### INSTRUCTIONS FOR THE TASK
Return each line below that contains the word "This".

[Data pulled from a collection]
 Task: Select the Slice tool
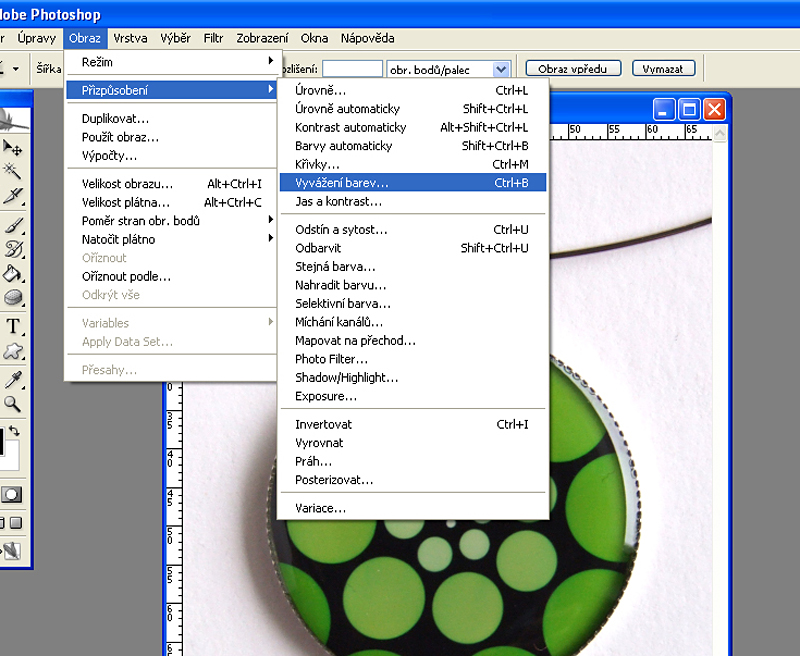click(x=13, y=196)
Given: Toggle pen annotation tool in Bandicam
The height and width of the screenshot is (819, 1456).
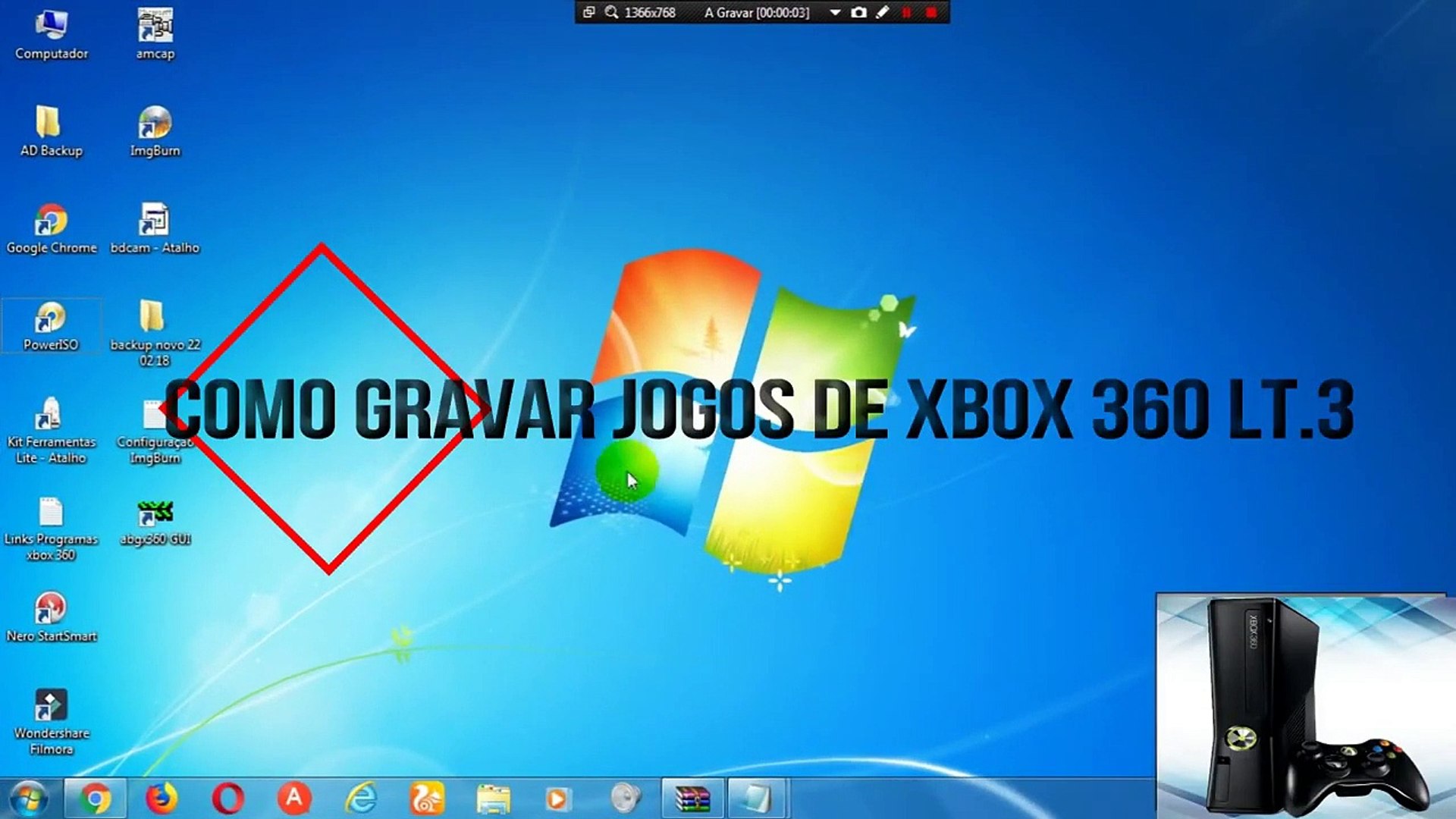Looking at the screenshot, I should pyautogui.click(x=881, y=12).
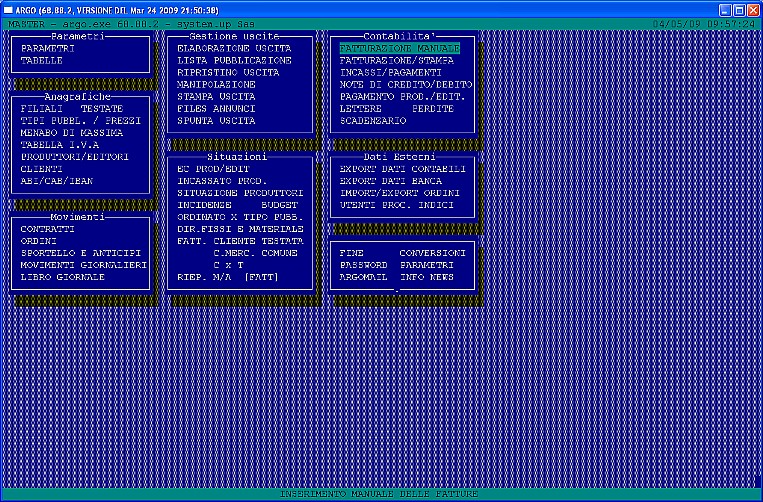Open the PASSWORD option

[x=364, y=265]
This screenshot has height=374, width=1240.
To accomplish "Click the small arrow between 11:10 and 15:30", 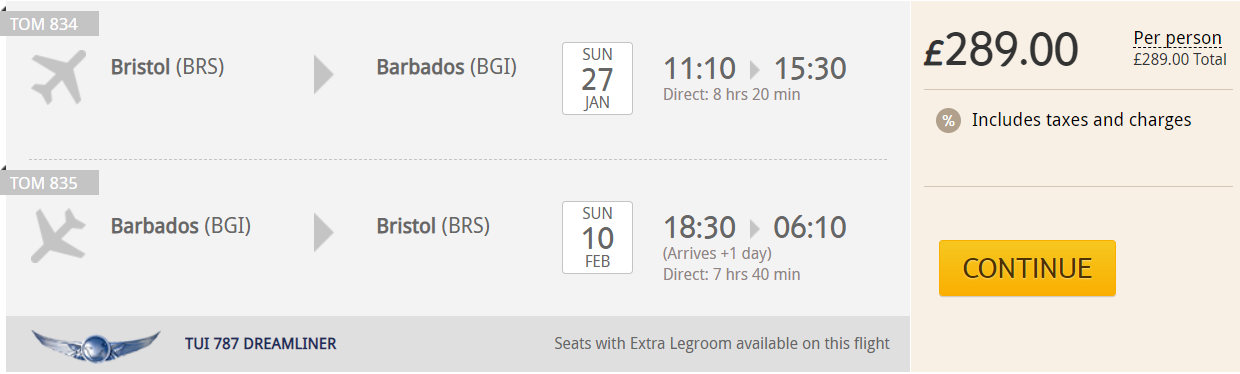I will pyautogui.click(x=754, y=69).
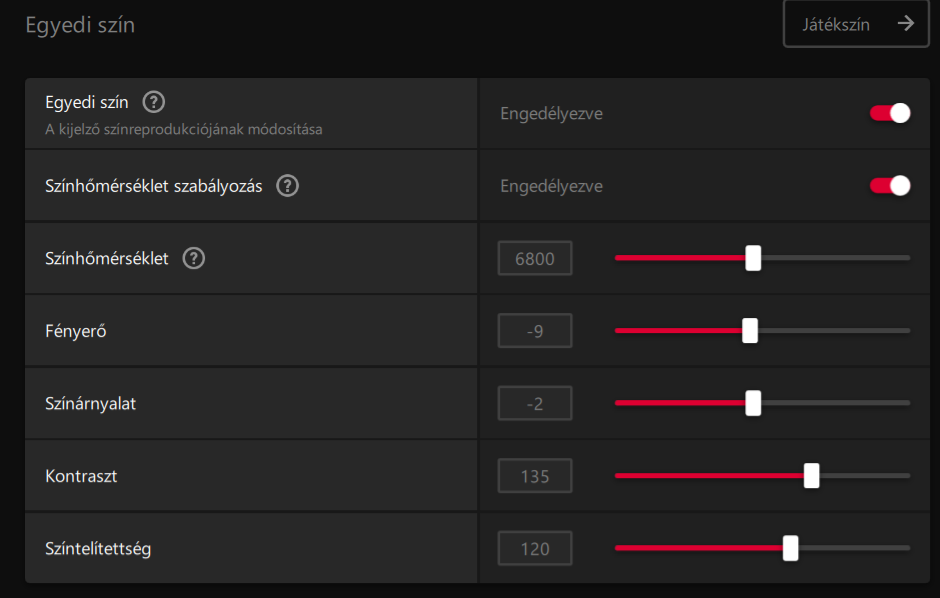Focus the Színárnyalat field showing -2

click(535, 403)
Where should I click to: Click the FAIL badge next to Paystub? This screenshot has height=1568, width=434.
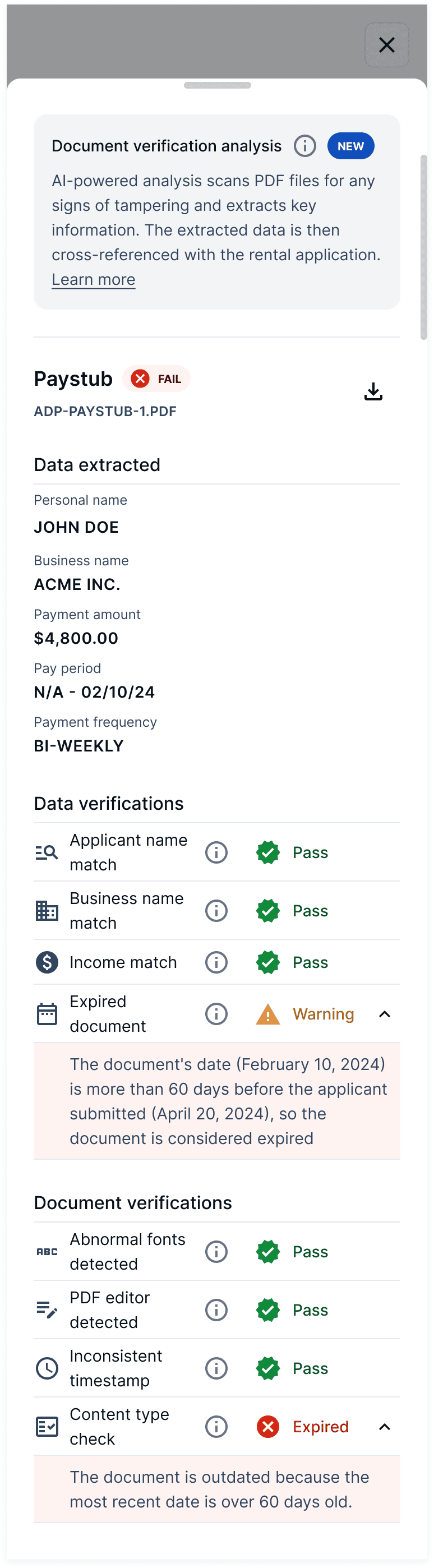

### TASK OUTPUT
This screenshot has height=374, width=1240.
Where should I click to: Click the FAIL badge next to Paystub? This screenshot has height=1568, width=434.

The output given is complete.